What you have to do:
In the entries that follow, find the line containing "Screen dimensions: 1216x512"; from there, copy every line exactly through the line containing "Tap the 4,125원 -0.7% price header".

Provided data:
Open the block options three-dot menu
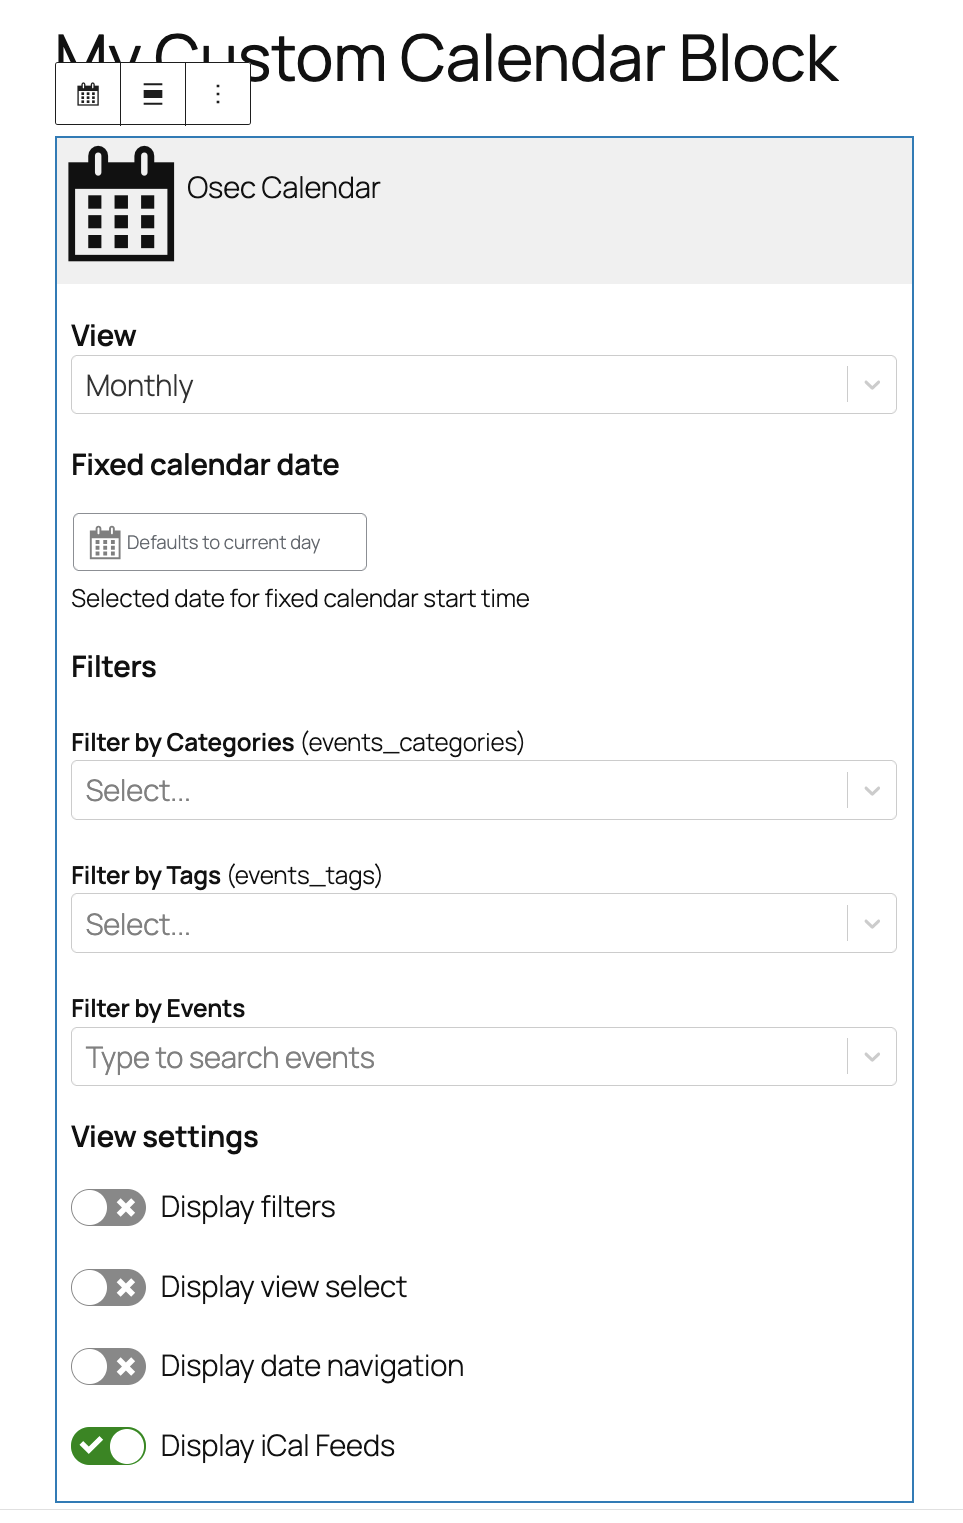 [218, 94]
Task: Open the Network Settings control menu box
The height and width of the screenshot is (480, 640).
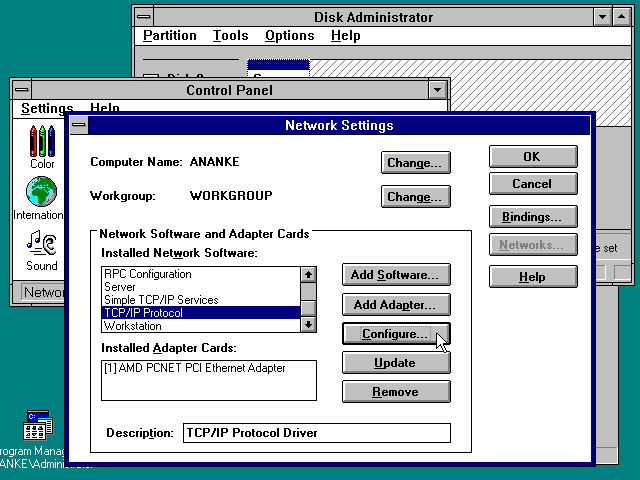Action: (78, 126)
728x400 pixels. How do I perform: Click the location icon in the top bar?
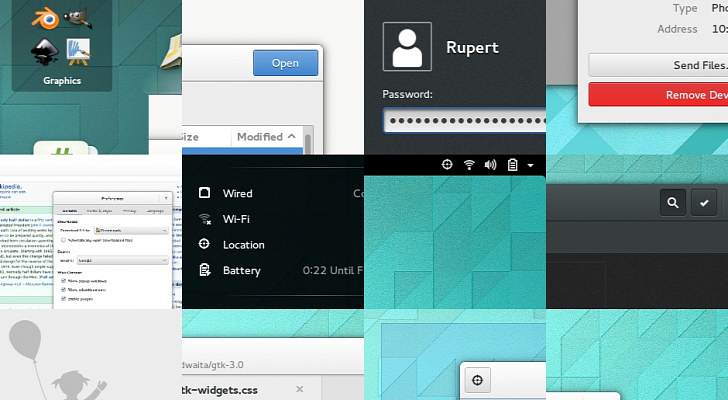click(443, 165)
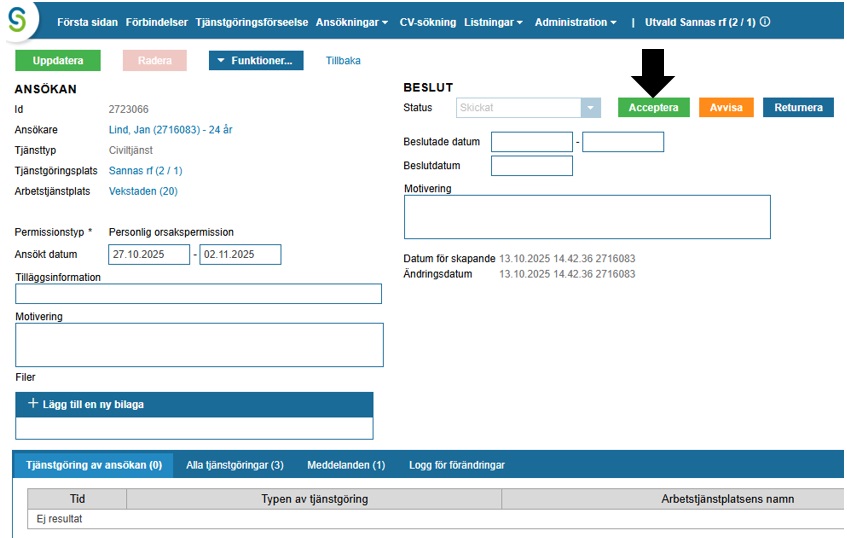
--
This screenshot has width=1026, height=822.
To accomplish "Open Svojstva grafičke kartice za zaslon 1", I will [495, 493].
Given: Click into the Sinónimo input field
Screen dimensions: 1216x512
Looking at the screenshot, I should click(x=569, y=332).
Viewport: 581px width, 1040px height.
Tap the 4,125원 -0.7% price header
==
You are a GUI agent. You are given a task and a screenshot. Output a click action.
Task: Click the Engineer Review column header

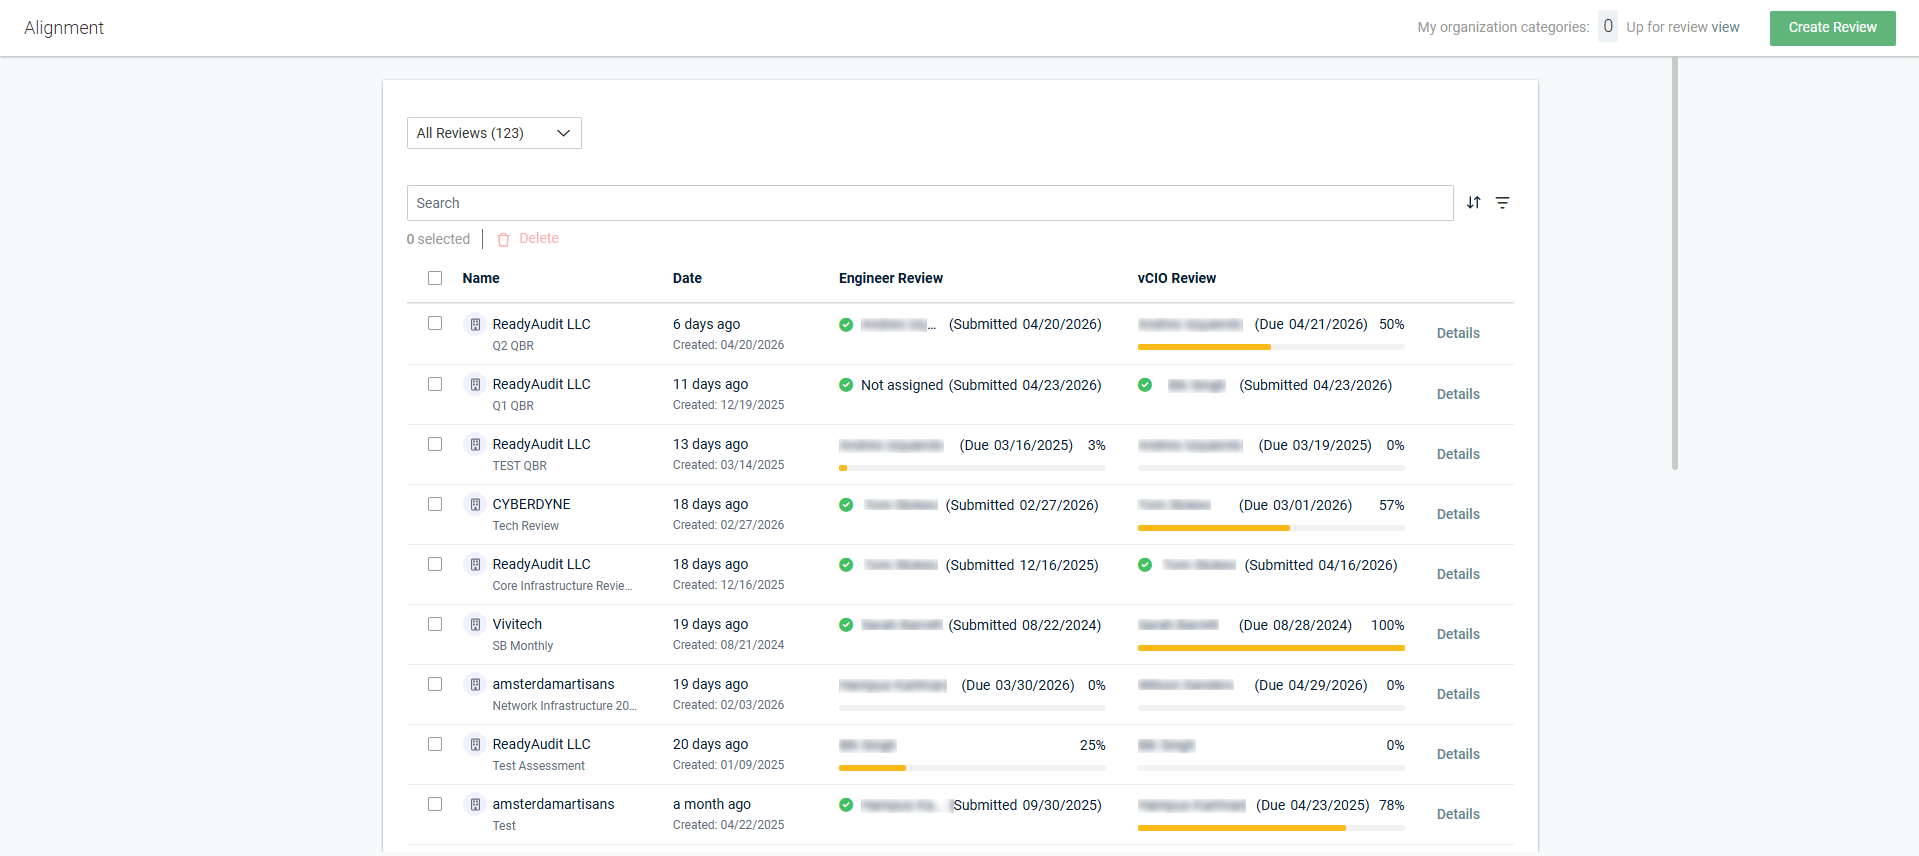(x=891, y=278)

Answer to this problem:
Screen dimensions: 1216x512
Looking at the screenshot, I should click(x=569, y=332).
Viewport: 581px width, 1040px height.
Tap the 4,125원 -0.7% price header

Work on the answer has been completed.